Making complex ideas simple...

and the animation process even simpler

Originally published on LinkedIn

Burning in captions for many types of video is bad practice—it breaks accessibility and can be distracting. It’s amazing how many big brands still do it.

I am often asked to provide videos with captions. Great! All videos should have captions if someone is speaking, so people with screen readers or audio/visual challenges can access the content on their terms.

However, I’m not talking about burning text into short 15-second social pieces designed to be played without sound. I’m referring to longer explainer videos and marketing pieces meant to include sound or a voiceover.

Personally, I hate watching a video on LinkedIn, YouTube, Facebook, Vimeo, X, etc., where the agency or client has chosen to burn in captions. Oh, it’s a real pet peeve!

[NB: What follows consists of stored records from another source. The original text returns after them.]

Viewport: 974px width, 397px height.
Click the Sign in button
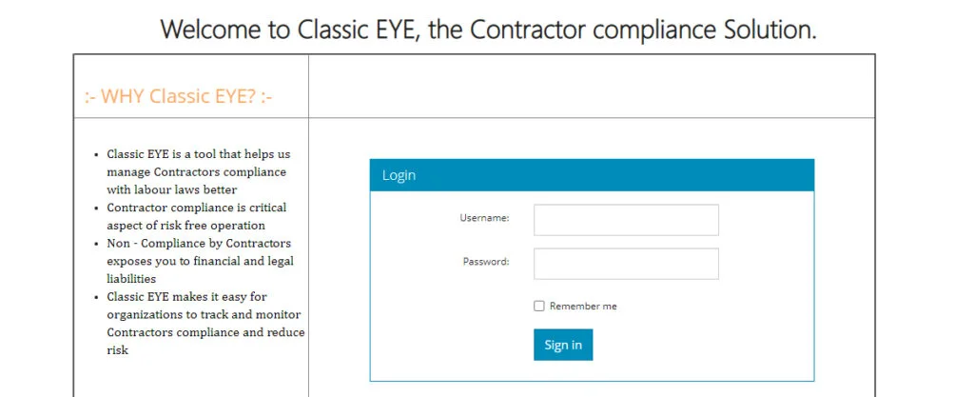[x=563, y=345]
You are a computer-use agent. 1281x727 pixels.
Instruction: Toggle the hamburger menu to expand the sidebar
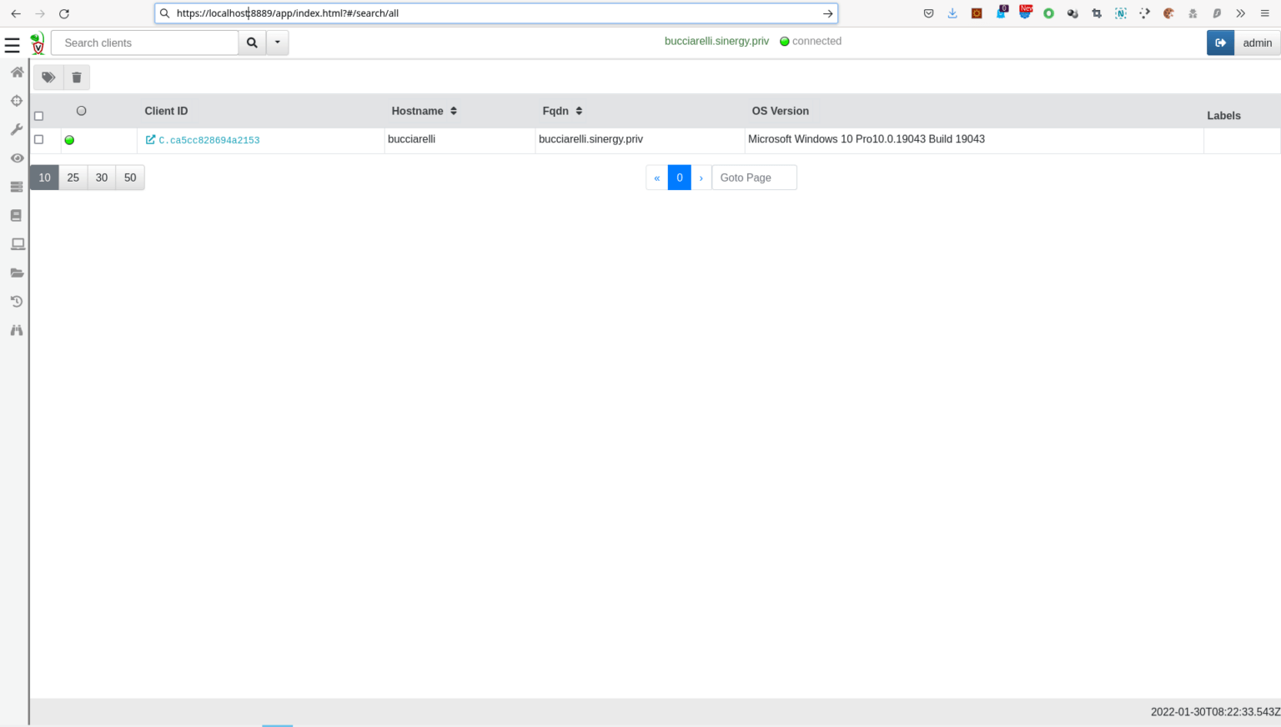click(x=13, y=46)
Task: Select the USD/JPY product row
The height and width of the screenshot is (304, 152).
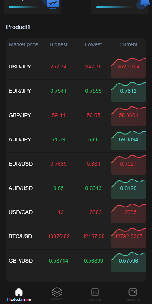Action: [x=76, y=67]
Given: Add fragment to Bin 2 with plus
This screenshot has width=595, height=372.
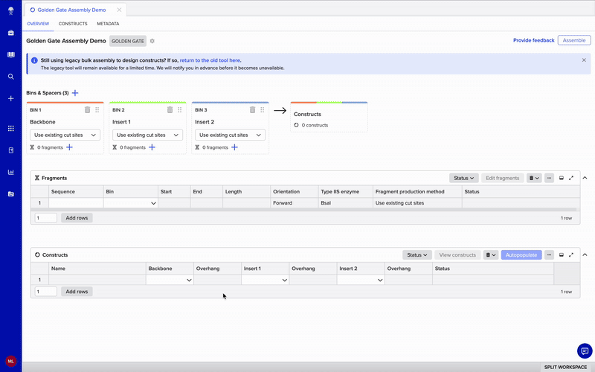Looking at the screenshot, I should coord(152,147).
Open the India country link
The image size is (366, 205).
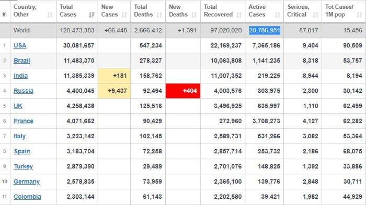[x=20, y=76]
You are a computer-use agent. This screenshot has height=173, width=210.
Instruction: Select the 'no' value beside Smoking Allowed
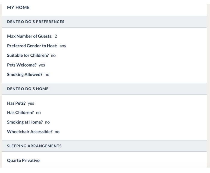coord(47,75)
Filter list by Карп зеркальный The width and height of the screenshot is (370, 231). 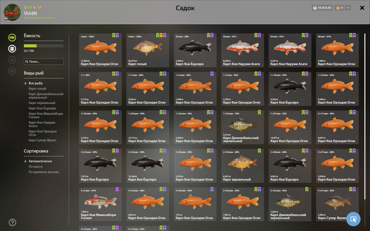[x=42, y=103]
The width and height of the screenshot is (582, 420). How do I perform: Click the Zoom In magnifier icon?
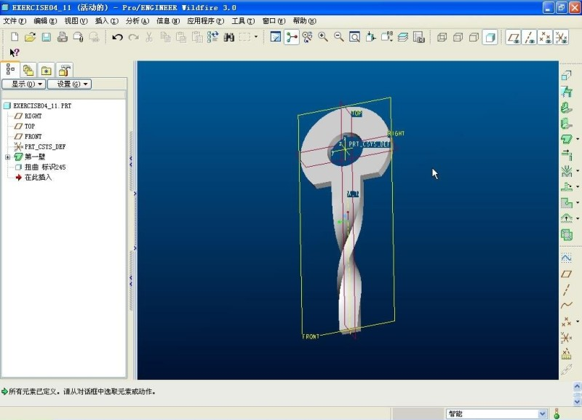324,37
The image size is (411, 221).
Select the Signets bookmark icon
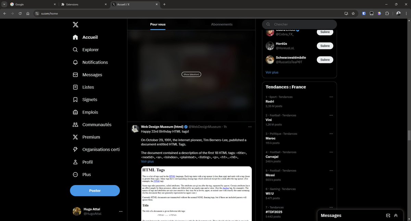coord(75,99)
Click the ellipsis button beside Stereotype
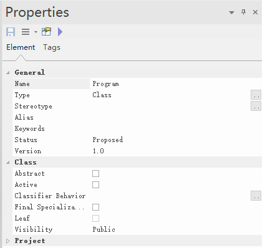Image resolution: width=265 pixels, height=248 pixels. [x=256, y=106]
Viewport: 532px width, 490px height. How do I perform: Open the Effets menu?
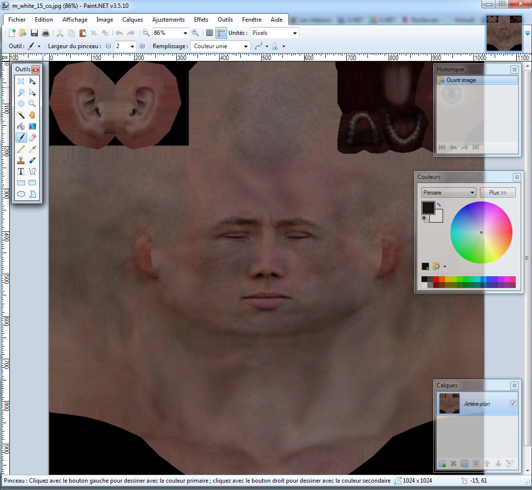click(x=201, y=20)
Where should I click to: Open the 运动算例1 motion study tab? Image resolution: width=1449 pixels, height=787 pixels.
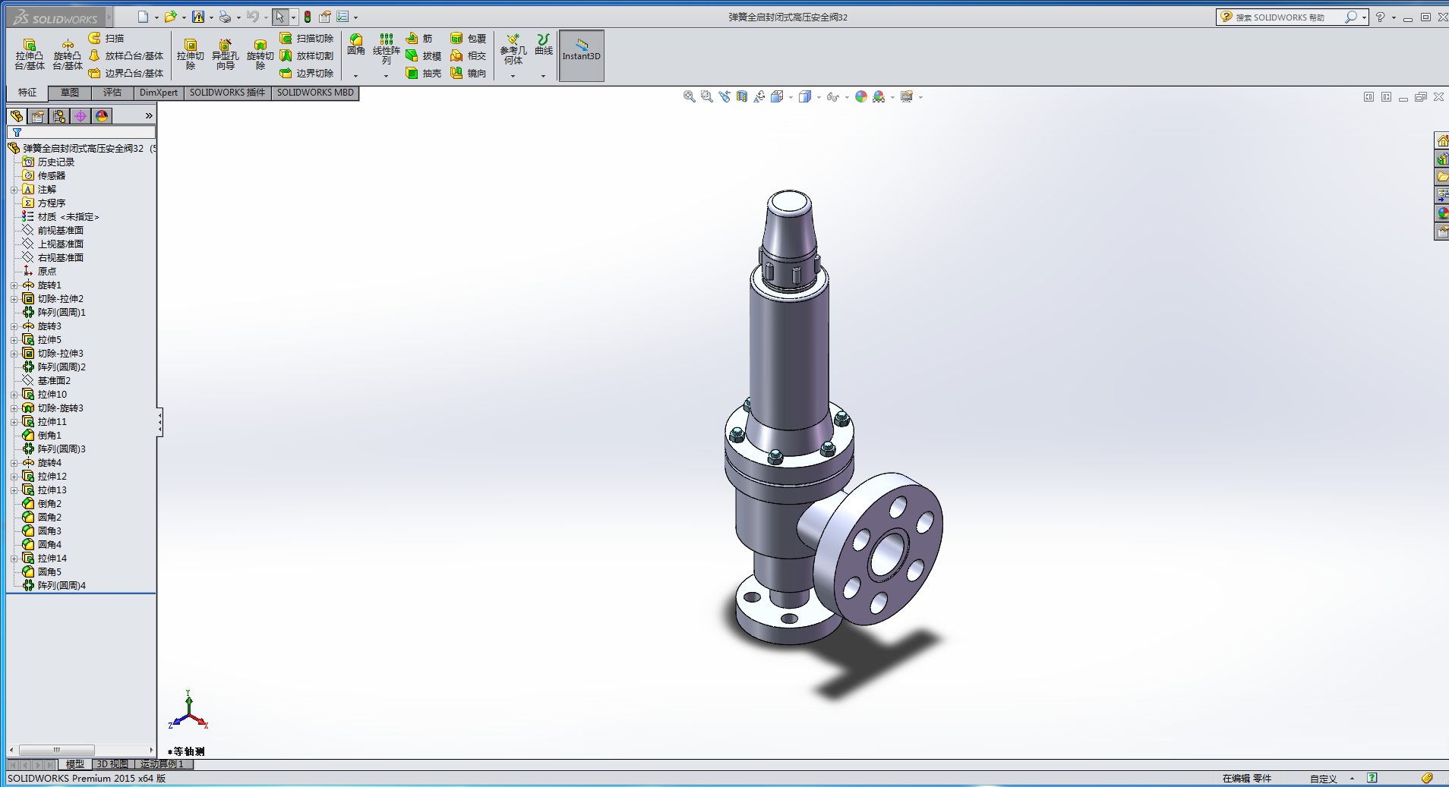pyautogui.click(x=162, y=764)
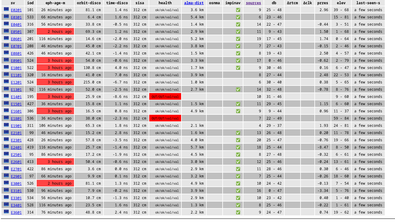Click the impinav green checkmark for E02@1
The height and width of the screenshot is (222, 395).
click(x=238, y=10)
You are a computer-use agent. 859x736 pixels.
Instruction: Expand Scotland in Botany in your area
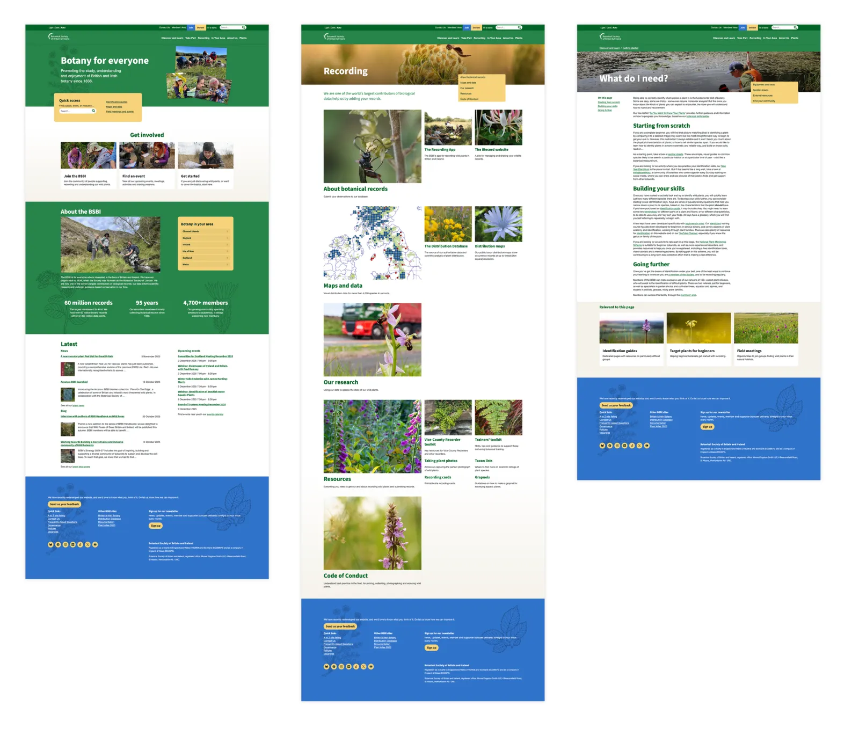(x=205, y=258)
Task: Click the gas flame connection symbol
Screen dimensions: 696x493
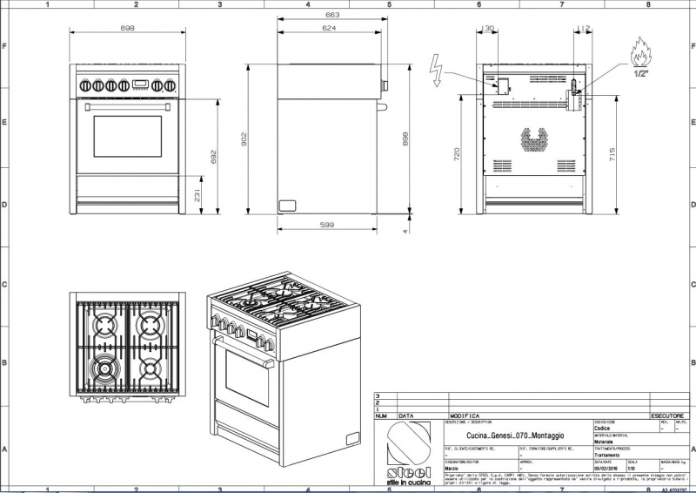Action: [x=640, y=53]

You can’t turn them off, and if you have a disability, they can prevent you from using your own caption system with your preferred font, size, colour, and contrast settings. This defeats the entire purpose of making the video accessible!

Here’s a simple approach (most of the time):

  1. Make a version without burnt-in captions.
  2. Create a version with burnt-in captions—but only for use in places where sound or digital captions aren’t possible. (It’s amazing how many learning platforms still don’t support them!)
  3. Create a separate captions file (often an SRT) to upload to your platform of choice as a digital, live, accessible caption option.

Research shows that adding captions increases the viewing length of a video. So, they’re not just for people with accessibility challenges—some people just prefer them! But at least give us a choice.

And don’t even get me started on the fonts some agencies choose for caption, or the size and colour, contrast…

NOTE: Some sites, like LinkedIn, mute videos by default so burning in captions and breaking accessibility is an inevitable must. Treat it as marketing.